Citizens can play a role in curbing agricultural smuggling by making “citizens’ arrests” against those selling smuggled vegetables and other agricultural products in the open market, applying the plain view doctrine, Sen. Panfilo “Ping” M. Lacson said Monday.

Lacson said this demand-reduction approach is part of the two-pronged strategy he suggested to stop the practice, which the Bureau of Customs and Department of Agriculture have not been able to address.

“Kung obvious na smuggled, huwag na tayo magturuan kasi may citizens arrest. Pwedeng kumpiskahin ng maski sino, humingi ng assistance from law enforcement (If you see that the vegetables are obviously smuggled, there’s such a thing as citizens arrest. Any citizen can seize the items and they can seek assistance from law enforcement to do so),” Lacson said at the hearing of the Senate Committee of the Whole on the issue.

“Even as a plain citizen you can conduct arrests and call for the assistance of the authorities, ang pwede mag-file ng kaso, etc. (Even as a plain citizen you can conduct arrests and call for the assistance of authorities who can file the needed charges),” he added.
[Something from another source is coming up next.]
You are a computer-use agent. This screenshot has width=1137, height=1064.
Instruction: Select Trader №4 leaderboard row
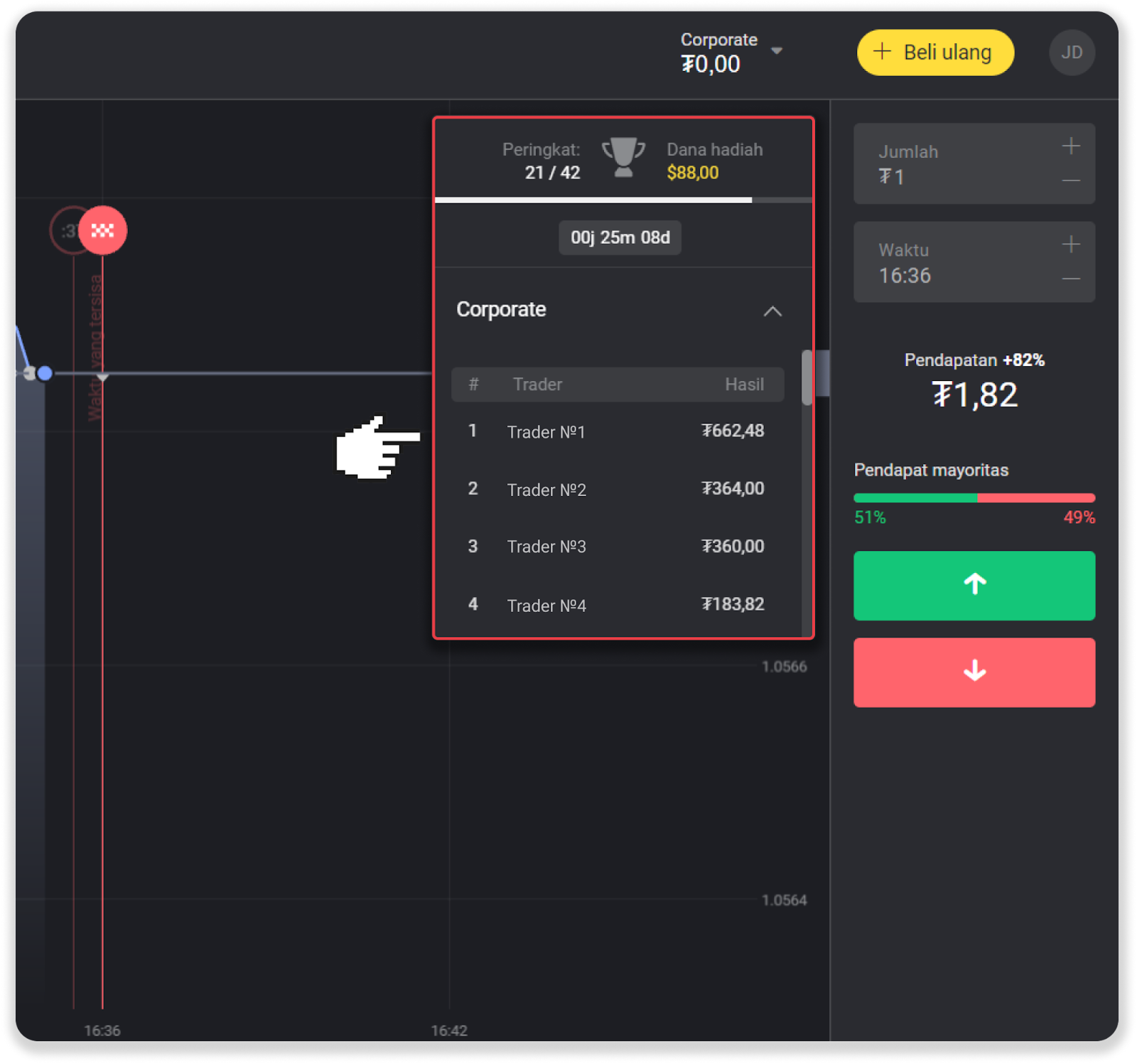[x=617, y=605]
He said this approach is similar to the one he adopted against illegal drugs and carnapping when he headed the Philippine National Police from 1999 to 2001. This helped bring down criminality including carnapping and illegal drugs.

Lacson said such demand reduction is half of the strategy, with the other half being supply reduction where authorities seize smuggled vegetables before they leave the Customs facilities.

Otherwise, he said the vegetables would reach vendors who could unwittingly sell them.

“Kung two-pronged strategy ia-apply natin palagay ko di mag proliferate ang smuggled vegetables (If we apply this two-pronged strategy, smuggled vegetables won’t proliferate),” he said.

Meanwhile, Lacson challenged the DA and Bureau of Customs to find ways to stop agricultural smuggling, which he said continues despite having supposedly stringent requirements for importers of agricultural products in getting accreditation and registration.

He cited information reaching him that some importers found engaged in wrongdoing are blacklisted merely changed their names and were accredited again.

“Ang hirap kunin ang requirements pero ang dali sa mga smugglers na lumusot (It is so hard for importers to comply with requirements, but it is so easy for smugglers to get past authorities),” he said.

In the meantime, he lamented that due to smuggling, “imagine how many kilos of carrots are given away for charity” because they cannot be sold, to the detriment of our local farmers.

“From BOC and DA, kindly convince us na walang milagrong nangyayari bakit may smuggled vegetables, meat and meat products. Kindly explain. Decades na, wala pa tayong solution. In the meantime our vegetable planters and hog raisers nagsa-suffer for decades and we allow that (From the BOC and DA, kindly convince us there is nothing fishy going on behind the continued smuggling of vegetables, meat and meat products. It’s been decades but we have no solution to this yet. In the meantime our vegetable planters and hog raisers suffer and we allow that),” he added.

Lacson vowed not to stop questioning until he and fellow senators are satisfied with the BOC and DA’s explanations. “Pag walang nangyayari, may kompromiso. Simple as that. So kindly look into that (If nothing is happening by way of a solution, there is a compromise. Simple as that. So kindly look into that),” he said.